Statistical analyses
Statistical analyses were performed with the Statistical Package for Social Sciences (version 17.0; SPSS Inc, Chicago, IL). All CVF assay data were corrected for total protein and expressed as concentration per milligram of protein. Data were assessed for homogeneity of variance with the Kolmogorov-Smirnov test. Cystatin A data were not distributed ( P < .001, Kolmogorov-Smirnov test) normally. Data therefore were transformed logarithmically, and the homogeneity of the transformed data was confirmed ( P = .783, Kolmogorov-Smirnov test). Cathepsins B, H, and S activities were normally distributed ( P = .400, P = .392, P = .862, respectively, Kolmogorov-Smirnov test).

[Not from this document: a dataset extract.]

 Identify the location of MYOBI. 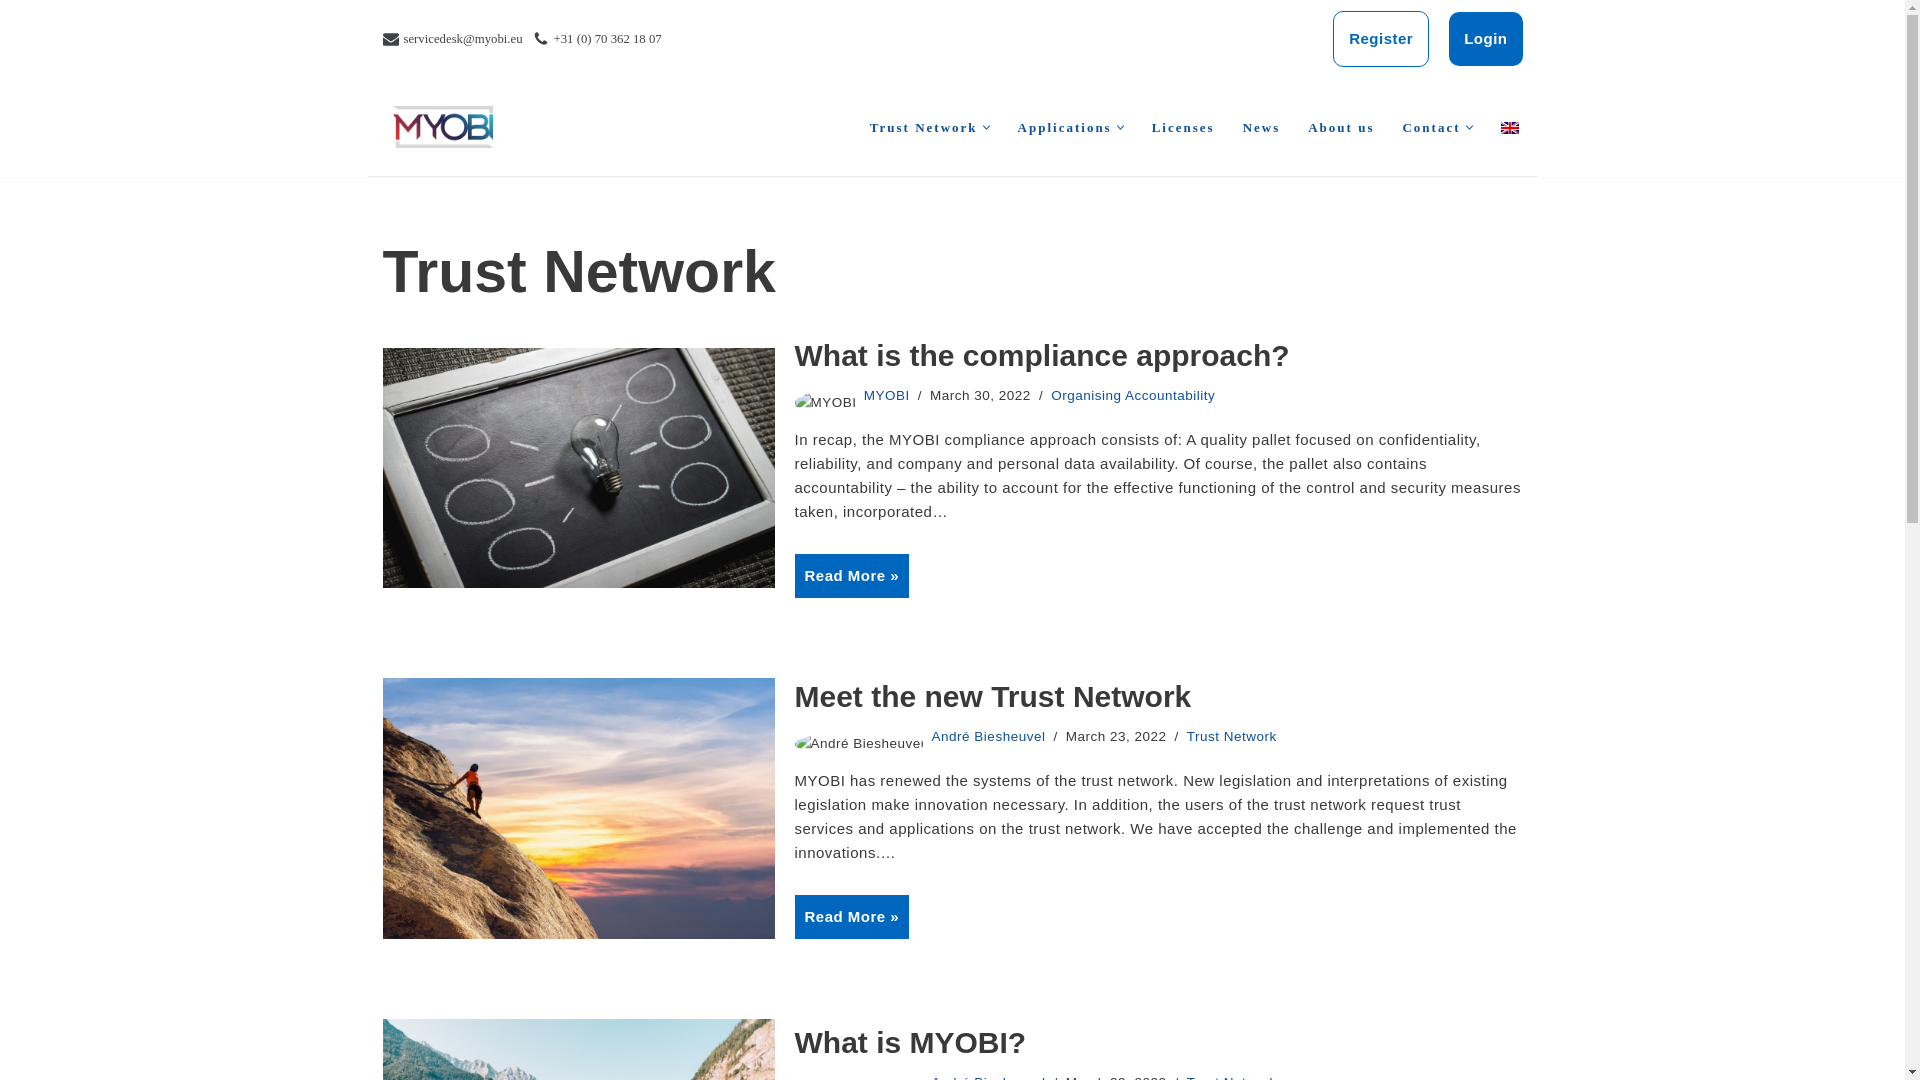
(887, 394).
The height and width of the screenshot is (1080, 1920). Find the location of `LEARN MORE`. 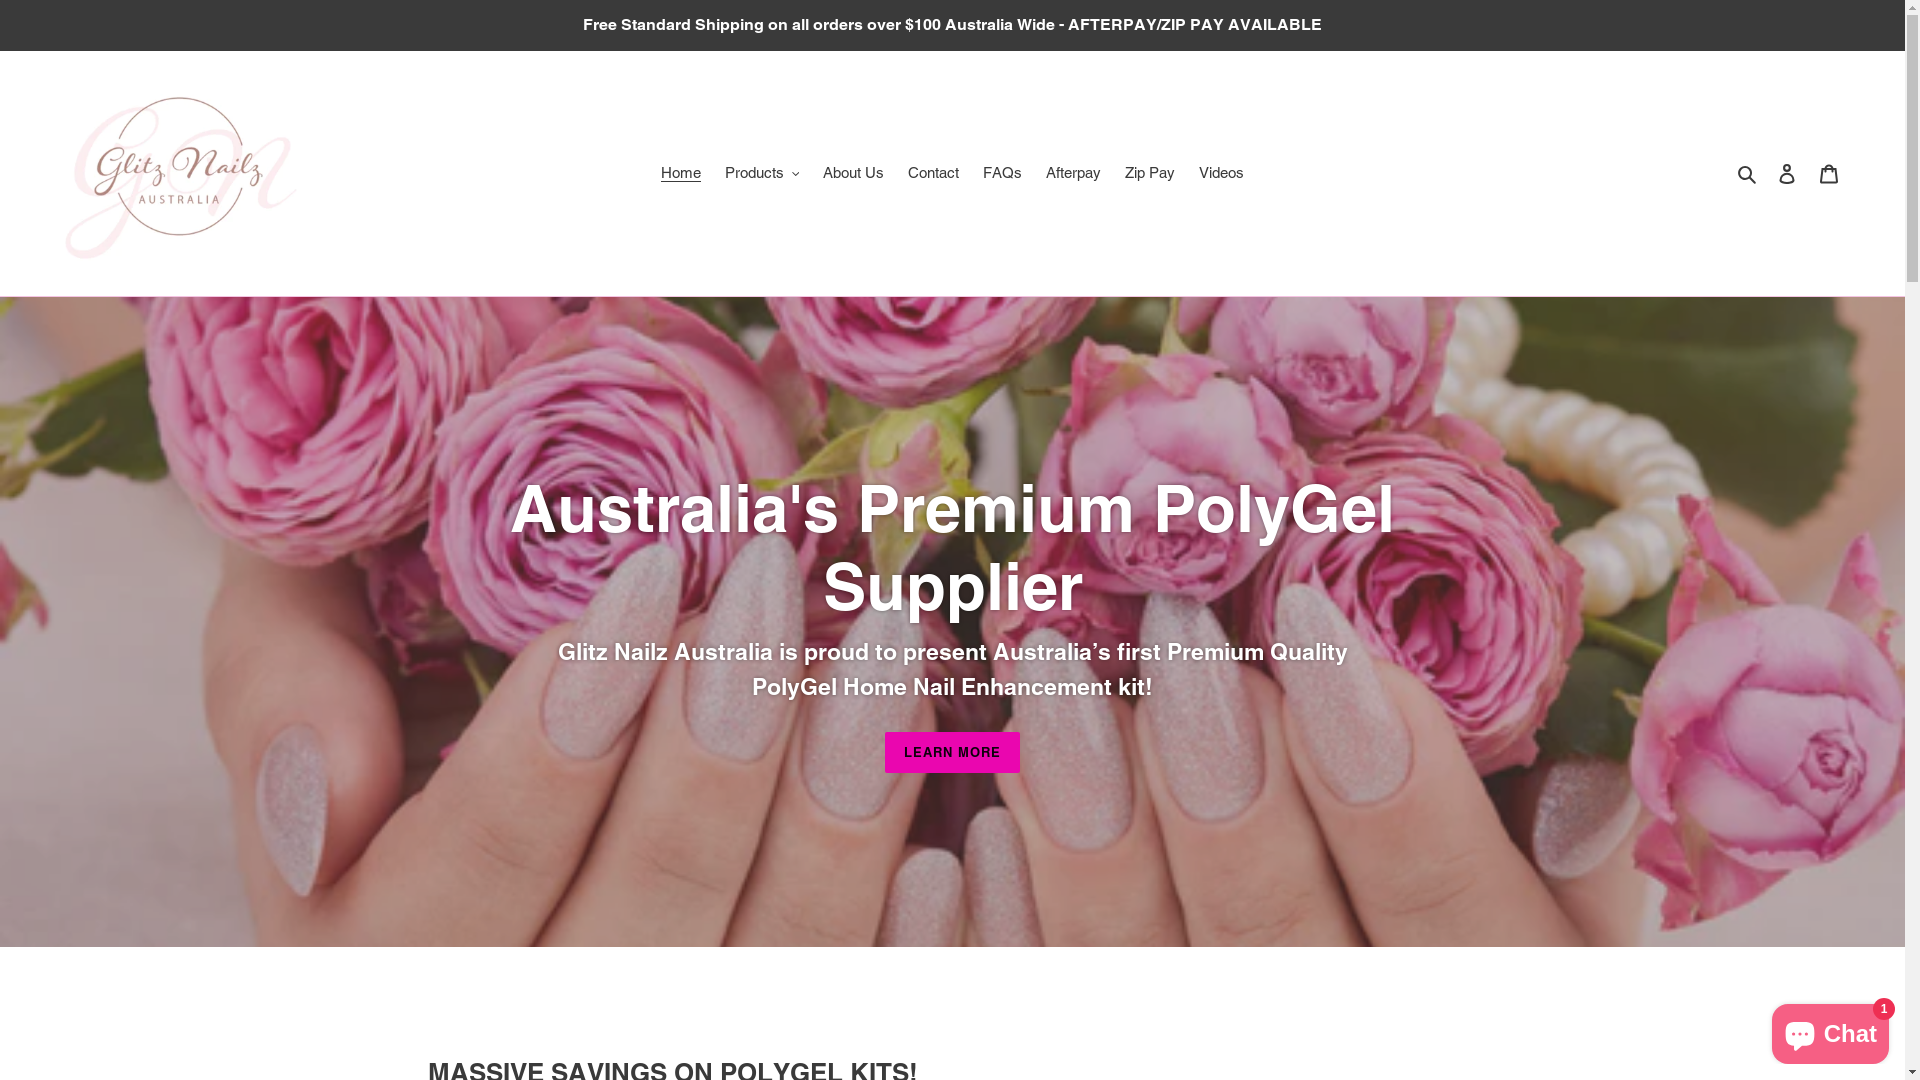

Linear regression analysis with 2-way analysis of variance (ANOVA) was used to examine the relationship between cystatin A expression and sampling-to-labor intervals, with days from labor entered as a continuous factor and subjects entered as a random factor to account for multiple sampling. Temporal changes in cystatin A concentration with impending labor were analyzed between groups (in-labor, 0-7 days, 8-14 days, 15-21 days, 22-28 days, and >28 days before labor) with 2-way ANOVA, with subjects entered as a random factor. Tukey honestly significant difference post hoc testing was done where appropriate. Cathepsin activities were analyzed with the groups as a fixed factor (in-labor, 0-7 days, 8-14 days, and 15-21 days before labor) and subjects as a random factor. To determine the influence of unprotected sexual intercourse or microbial status on cystatin A concentrations, the statistical analysis included days from labor as a continuous factor, with subjects entered as a random factor. Fold changes were calculated with median values. Statistical significance was ascribed when the probability value was < .05.
Results
Demographics
Ninety-five women who had spontaneous onset of term labor with intact membranes were suitable for inclusion into the study ( Table ). Each woman contributed 1-6 CVF samples. Samples ranged from in-labor to 47 days before spontaneous labor onset. One woman reported mild bleeding, and 2 women were receiving antibiotics for chest infections. One woman who was allocated into the mixed colonization group had Mycoplasma sp and Candida spp. One woman who was diagnosed with candidiasis was given vaginal clotrimazole cream for treatment. Sexual intercourse data are reported later.